Vaccinations are Important In Your Pets Too
Many Americans own some type of a pet. Pets are so common that a lot of families even own multiple pets. Owning a pet or owning multiple pets requires a lot of responsibility. You are responsible for the life of another living animal and you must provide them with water, food and medical care, when needed. Some pets are more common, like cats and dogs and others, like horses are not as common and may require more complex of medical care. It is important to understand the responsibility and everything that is involved with owning a pet prior to making that decision.
Animals, just like humans can carry and be susceptible to viruses and diseases. This is why, just like with humans, vaccinations are important and necessary. They are important in preventing disease and in preventing the spread of disease, as well. This is true even with the ownership of horses and other equine animals. 2 million people own horses. Owning a horse may require even more responsibility than owning much smaller animals, as additional space and exercise is crucial in the ownership. A horse requires daily exercise and training and it needs a lot of open space. Horses also need shelter, which is different from owning cats or dogs.
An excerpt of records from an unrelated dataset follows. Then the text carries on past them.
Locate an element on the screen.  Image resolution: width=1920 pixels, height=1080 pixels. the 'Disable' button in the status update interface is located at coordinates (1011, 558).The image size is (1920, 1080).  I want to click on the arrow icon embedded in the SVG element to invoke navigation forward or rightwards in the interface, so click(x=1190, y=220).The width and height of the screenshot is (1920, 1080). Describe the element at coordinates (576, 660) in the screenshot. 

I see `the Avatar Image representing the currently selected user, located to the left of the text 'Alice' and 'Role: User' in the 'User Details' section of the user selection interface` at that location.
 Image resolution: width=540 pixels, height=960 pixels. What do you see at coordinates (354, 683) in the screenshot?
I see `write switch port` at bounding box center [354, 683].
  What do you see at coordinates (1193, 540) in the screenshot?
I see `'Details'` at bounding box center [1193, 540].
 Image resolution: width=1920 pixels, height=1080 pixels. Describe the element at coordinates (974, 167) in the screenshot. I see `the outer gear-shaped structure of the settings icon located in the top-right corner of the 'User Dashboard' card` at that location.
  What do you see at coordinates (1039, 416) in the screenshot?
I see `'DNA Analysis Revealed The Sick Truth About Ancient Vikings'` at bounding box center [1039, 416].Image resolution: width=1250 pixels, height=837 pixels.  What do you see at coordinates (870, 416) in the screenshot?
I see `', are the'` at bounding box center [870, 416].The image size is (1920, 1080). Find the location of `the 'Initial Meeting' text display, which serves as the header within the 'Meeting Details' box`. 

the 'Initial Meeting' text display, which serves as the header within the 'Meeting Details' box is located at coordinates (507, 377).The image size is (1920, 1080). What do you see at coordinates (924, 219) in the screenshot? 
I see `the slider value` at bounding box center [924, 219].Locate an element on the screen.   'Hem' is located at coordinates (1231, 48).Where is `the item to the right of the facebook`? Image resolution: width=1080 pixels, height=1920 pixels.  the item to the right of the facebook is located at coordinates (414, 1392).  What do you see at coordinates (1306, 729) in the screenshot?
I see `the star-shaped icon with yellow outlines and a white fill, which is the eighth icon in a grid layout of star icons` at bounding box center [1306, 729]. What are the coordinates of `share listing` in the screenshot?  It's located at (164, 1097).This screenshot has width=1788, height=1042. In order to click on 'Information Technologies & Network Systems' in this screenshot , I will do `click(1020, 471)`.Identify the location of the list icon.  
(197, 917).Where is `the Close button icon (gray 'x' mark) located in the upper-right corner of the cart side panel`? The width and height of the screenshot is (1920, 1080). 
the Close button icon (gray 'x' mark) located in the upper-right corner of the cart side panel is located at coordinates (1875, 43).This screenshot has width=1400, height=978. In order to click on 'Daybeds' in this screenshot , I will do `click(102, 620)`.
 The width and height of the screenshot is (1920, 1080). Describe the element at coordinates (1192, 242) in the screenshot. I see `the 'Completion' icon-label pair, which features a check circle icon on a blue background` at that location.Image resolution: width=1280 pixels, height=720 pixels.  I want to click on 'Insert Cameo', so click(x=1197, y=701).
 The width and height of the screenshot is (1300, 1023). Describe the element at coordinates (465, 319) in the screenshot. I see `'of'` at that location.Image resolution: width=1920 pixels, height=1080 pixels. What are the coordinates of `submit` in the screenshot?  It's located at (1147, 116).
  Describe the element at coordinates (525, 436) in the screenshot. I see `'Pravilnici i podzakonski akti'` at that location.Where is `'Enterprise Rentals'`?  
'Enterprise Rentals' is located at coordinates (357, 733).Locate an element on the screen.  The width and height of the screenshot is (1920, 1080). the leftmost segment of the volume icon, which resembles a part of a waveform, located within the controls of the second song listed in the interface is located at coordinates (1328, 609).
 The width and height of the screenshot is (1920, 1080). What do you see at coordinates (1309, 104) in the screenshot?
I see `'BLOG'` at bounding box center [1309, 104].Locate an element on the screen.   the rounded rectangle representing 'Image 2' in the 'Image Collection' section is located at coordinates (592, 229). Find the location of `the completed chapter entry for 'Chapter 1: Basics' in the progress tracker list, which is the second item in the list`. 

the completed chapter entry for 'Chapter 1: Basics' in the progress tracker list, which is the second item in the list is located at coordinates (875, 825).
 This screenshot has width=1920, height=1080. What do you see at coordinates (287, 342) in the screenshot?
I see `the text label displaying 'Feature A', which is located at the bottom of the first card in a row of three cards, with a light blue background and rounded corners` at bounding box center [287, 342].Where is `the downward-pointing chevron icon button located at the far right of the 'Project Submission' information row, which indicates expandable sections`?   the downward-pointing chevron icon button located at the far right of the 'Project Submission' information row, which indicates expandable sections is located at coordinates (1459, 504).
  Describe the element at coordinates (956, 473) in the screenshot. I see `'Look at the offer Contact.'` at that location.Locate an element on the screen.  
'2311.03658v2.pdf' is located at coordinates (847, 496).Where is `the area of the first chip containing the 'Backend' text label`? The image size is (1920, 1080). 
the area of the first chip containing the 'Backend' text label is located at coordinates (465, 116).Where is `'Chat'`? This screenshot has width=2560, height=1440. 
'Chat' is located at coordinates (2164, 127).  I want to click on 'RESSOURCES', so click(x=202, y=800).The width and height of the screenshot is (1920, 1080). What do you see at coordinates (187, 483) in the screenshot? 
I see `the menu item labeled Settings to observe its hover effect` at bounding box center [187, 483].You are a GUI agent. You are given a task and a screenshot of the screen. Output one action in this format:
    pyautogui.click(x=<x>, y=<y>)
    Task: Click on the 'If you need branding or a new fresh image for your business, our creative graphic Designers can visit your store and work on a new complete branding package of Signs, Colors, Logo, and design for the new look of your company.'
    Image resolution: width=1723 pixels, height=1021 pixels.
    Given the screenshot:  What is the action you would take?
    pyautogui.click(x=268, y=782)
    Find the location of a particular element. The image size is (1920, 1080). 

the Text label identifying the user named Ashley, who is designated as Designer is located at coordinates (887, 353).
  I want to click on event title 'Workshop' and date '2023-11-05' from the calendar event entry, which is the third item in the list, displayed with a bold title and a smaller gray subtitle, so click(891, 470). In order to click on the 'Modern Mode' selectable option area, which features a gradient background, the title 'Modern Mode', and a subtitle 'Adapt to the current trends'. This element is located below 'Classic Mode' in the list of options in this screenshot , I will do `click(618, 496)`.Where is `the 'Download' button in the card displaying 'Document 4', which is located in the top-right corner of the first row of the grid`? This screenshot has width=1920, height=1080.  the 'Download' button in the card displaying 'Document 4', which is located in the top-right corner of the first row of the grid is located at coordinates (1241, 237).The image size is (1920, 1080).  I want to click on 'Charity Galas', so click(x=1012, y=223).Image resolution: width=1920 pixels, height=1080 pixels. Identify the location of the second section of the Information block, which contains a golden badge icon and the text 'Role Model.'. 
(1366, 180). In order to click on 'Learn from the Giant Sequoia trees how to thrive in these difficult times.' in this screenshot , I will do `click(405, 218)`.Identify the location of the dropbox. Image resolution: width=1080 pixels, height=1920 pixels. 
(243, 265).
Cats or dogs can be sheltered in your home, whereas a horse needs its own separate barn shelter. The fact that horses live and spend all of their time outdoors means that they are even more susceptible to disease and need to be vaccinated. A clinical diagnostics laboratory is a great place to get the horses vaccinations from. The clinical diagnostics laboratory can also test for any current diseases or viruses.
Testing for equine infectious anemia virus is also an important part of owning a horse. Most clinical diagnostic laboratory services involve contract lab services to test for this disease. Contract lab manufacturing may also provide other services in addition to the clinical diagnostics laboratory services, such as food safety testing. Food that is not tested for quality can contain contaminants that could cause disease in the equine. By far the majority of horses are inapparent carriers, they show no overt clinical abnormalities as a result of infection. They survive as reservoirs of the infection for extended periods, and have dramatically lower concentrations of EIAV in their blood than horses with active clinical signs of the disease.
Only 1 horsefly out of 6 million is likely to pick up and transmit EIAV from this horse. However, the chances are still there and necessary vaccinations and shelter precautions can reduce the risk of EIAV. Contract lab manufacturing is important in developing the testing and the vaccines for this equine disease. It only takes a small amount of blood from the infected horse to create an epidemic and to cause a lot of problems for many amounts of horses. One fifth of a teaspoon of blood from a chronic case of EIAV during a feverish episode contains enough viruses to infect 10,000 horses. This just further proves that the vaccine is not just for the sake of your own horse, but also for the sake of all horses nearby from you. A clinical diagnostics laboratory test can determine the need for additional treatment.
Owning a pet is a huge responsibility. They require food, water and shelter. They also require vaccinations in order to prevent disease and to prevent the spread of such diseases. A common disease threat in horses and other equine animals is that of EIAV and it can be very serious. All horses should be tested for it. Horses that show to be a carrier should receive treatment and should be continually monitored for symptoms of EIAV. This will also prevent the transfer of the disease to other animals, creating an equine epidemic.